Zombieland is a fantastic movie, dudes. Well, it’s fantastic as long as you’re of a certain bent and enjoy very, very dark humor and loads of sarcasm. Yeah, I know, tailor made for this family.

Anyway, the main character has a list of rules that he says will help him survive the zombie apocalypse. One of those rules is No. 32: Enjoy the little things.

Here’s the deal. Although the movie has a lot to laugh about, I think Columbus (our protagonist) is right on the money with this one.

I got to thinking about this one yesterday when I was going to a meeting with a potential client. (For client, read someone who’s so afraid of words they actually thought hiring me was a good alternative to actually sitting down and writing something for themselves.)

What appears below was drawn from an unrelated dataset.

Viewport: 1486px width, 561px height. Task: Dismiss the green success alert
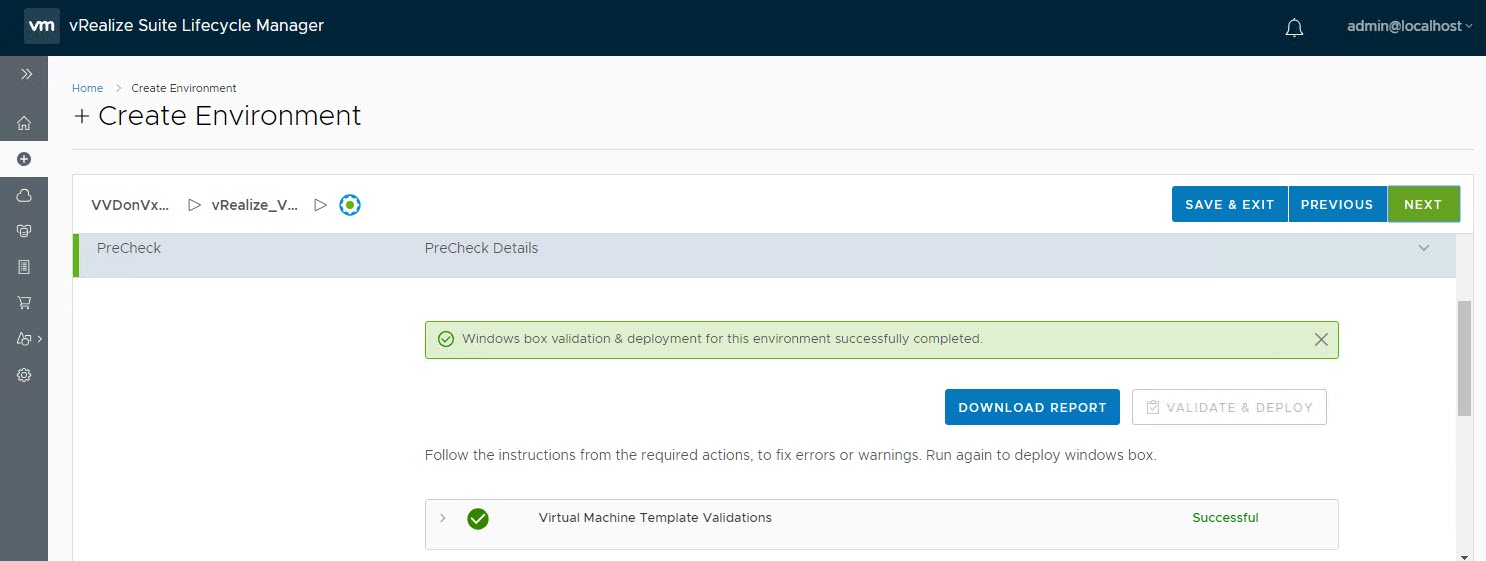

To get into the office building, you had to go through either a push-open door or a rotating door. I was reaching to push open the regular door when I stopped. For just a second, I had this vivid flash of chasing my various young dudes through oh so very many rotating doors in their various youths. The laughter and (under my breath) swearing and giggling.

Now? Not so much. If the young dudes do use a rotating door, they’ll just push on through and then out the other side.

Not me. Not this time. I switched to the rotating door and, taking a quick look to make sure I wouldn’t be annoying anyone trying to get inside the lobby behind me, walked around a couple of times before finally exiting in the lobby. I got a strange look from the lady staffing the snack shop, but I didn’t care.

It was just a little thing, but it was fun. A short, sharp break from the everyday. A dip of the metaphorical toes into the sea of silliness that surrounds us all the time but which we hardly notice.

And why the heck not?

Columbus was right. The little things help to make all the rest of it bearable. Admiring a true craftman at her work. Taking a few minutes to watch the interplay of goldfinches, robins and cardinals around a bird feeder. Getting a quick laugh when you see a cat camped out under said bird feeder, waiting on stupid, stupid birds.

The good stuff, the little things, are all around us. We need only look for them. Which is what I’m going to do right now.